Code: Alles auswählen

In [28]: class Auto(object):
   ....:     def __init__(self, name, tank, fuel_function):
   ....:         self.name = name
   ....:         self.tank = tank
   ....:         self.fuel_function = fuel_function
   ....:         
   ....:         

In [29]: from functools import partial

In [30]: @partial(Auto, "Bla", 200)
   ....: def auto_instance(x):
   ....:     return 2*x
   ....:

In [31]: print auto_instance
<__main__.Auto object at 0xb7cc084c>


Das ist dann aber definitiv nicht mehr der Sinn eine Dekorators (sofern ich plane, das Auto wie ein "reguläres" Objekt zu benutzen und anfange solche Dekoratoren in irgendwelche auto_factory() Funktionen zu stecken). Der Funktionsname hat mit dem Verhalten nichts zu tun, und das funktioniert so auch nur wegen Ducktyping (was ja auch gut so ist).

Die partial/property Variante finde ich nun insoweit unschön, das es schon in diese Richtung geht, schlussendlich kann ich mit partial alles irgendwie zu einer Art Dekorator umbauen, was ein Callable als Argument entgegennimmt. Ich muss zwar nur eine Methode wirklich implementieren, diese ist aber nicht der "Setter", sondern nach der herauskommenden Variable benannt. Bei einem normalen @property ist das noch recht vertretbar, da der Attributsname schon eine gewisse Aussagekraft über das Tun des "Getter" Properties hat. (Wenn ich also einen Getter für ein Attribut "position" (oder was auch immer) schreiben würde, sagt position im Grunde schon aus, das sich hinter dem folgenden Code die Position verbirgt, nur diese eben berechnet wird. Bei einem Setter müsste die Methode aber zumindest "set_position" heissen).
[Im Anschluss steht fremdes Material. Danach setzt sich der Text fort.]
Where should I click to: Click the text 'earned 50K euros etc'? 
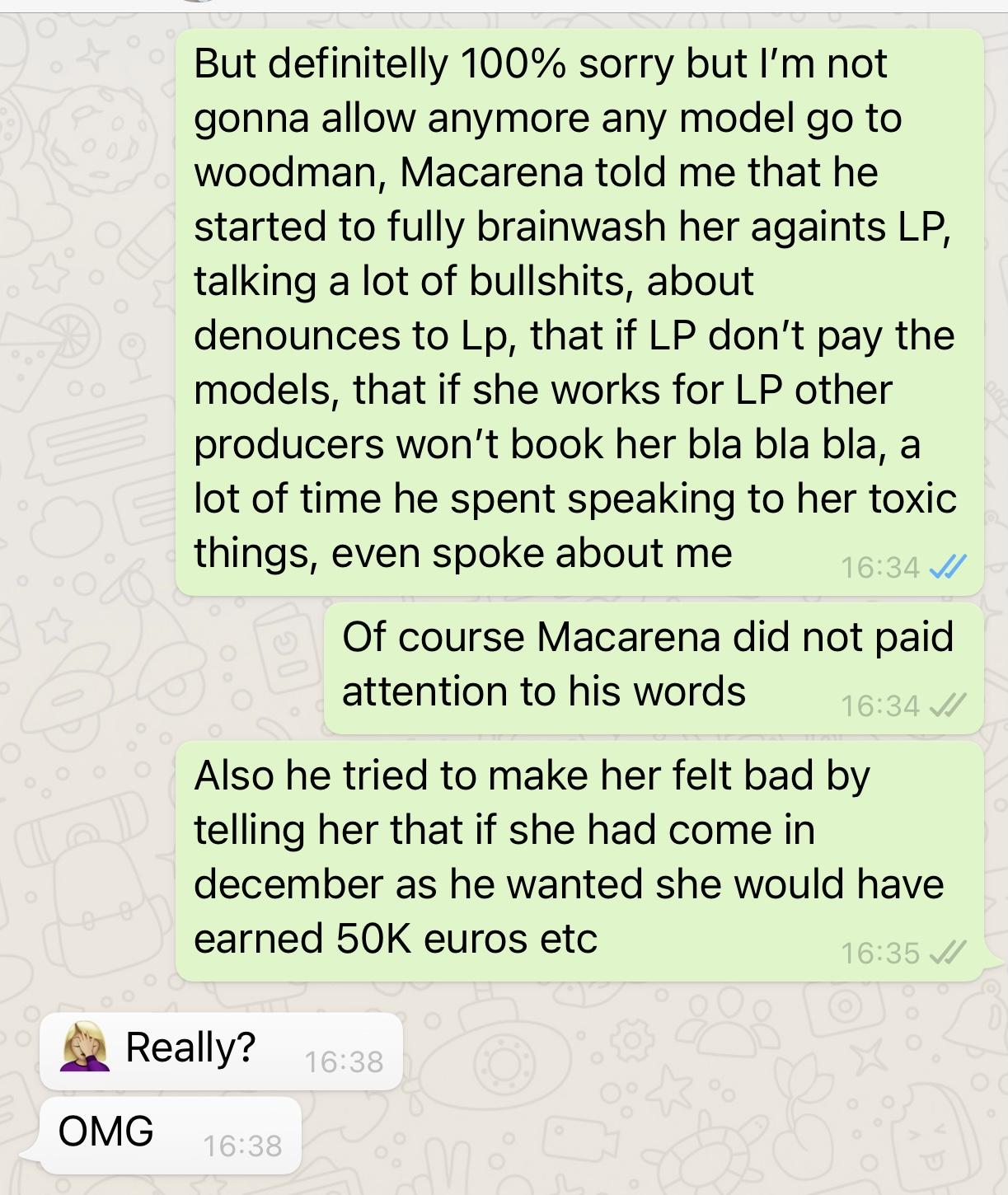pyautogui.click(x=396, y=938)

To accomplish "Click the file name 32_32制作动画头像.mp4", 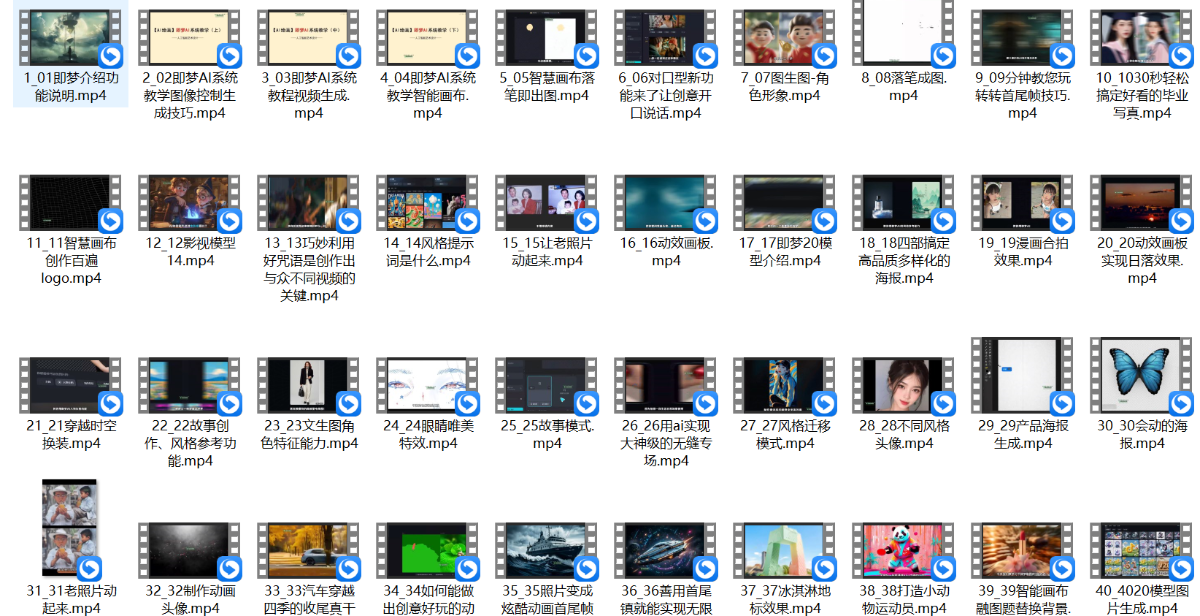I will click(x=189, y=599).
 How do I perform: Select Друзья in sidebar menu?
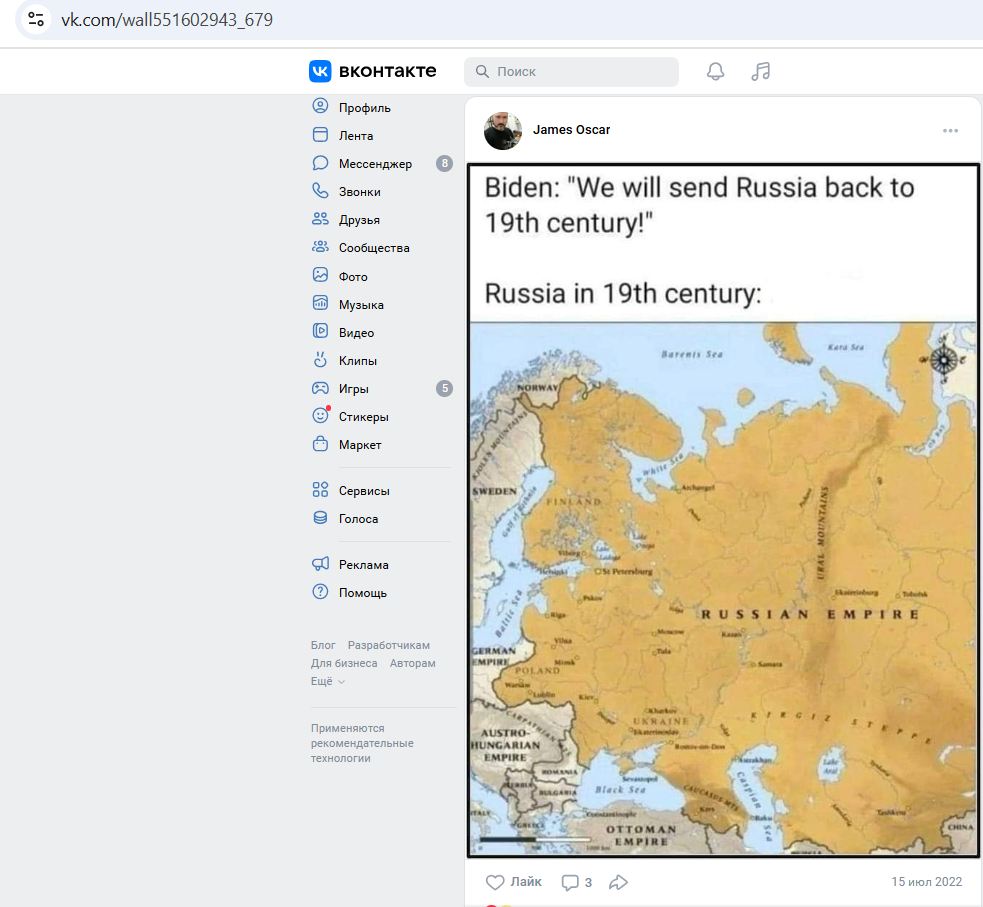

Das Konstrukt an sich ist eigentlich relativ einfach, aber die Verwendung von einem Partial Objekt als Dekorator in dieser Art und Weise fühlt sich für mich einfach unsauber an.

ADD:

auto_factory:

Code: Alles auswählen

def auto_factory(name, tank, a):
    @partial(Auto, name, tank)
    def auto_inst(x):
        return 2*a*x
    return auto_inst


Nur um nochmal auf die auto_factory zu verdeutlichen.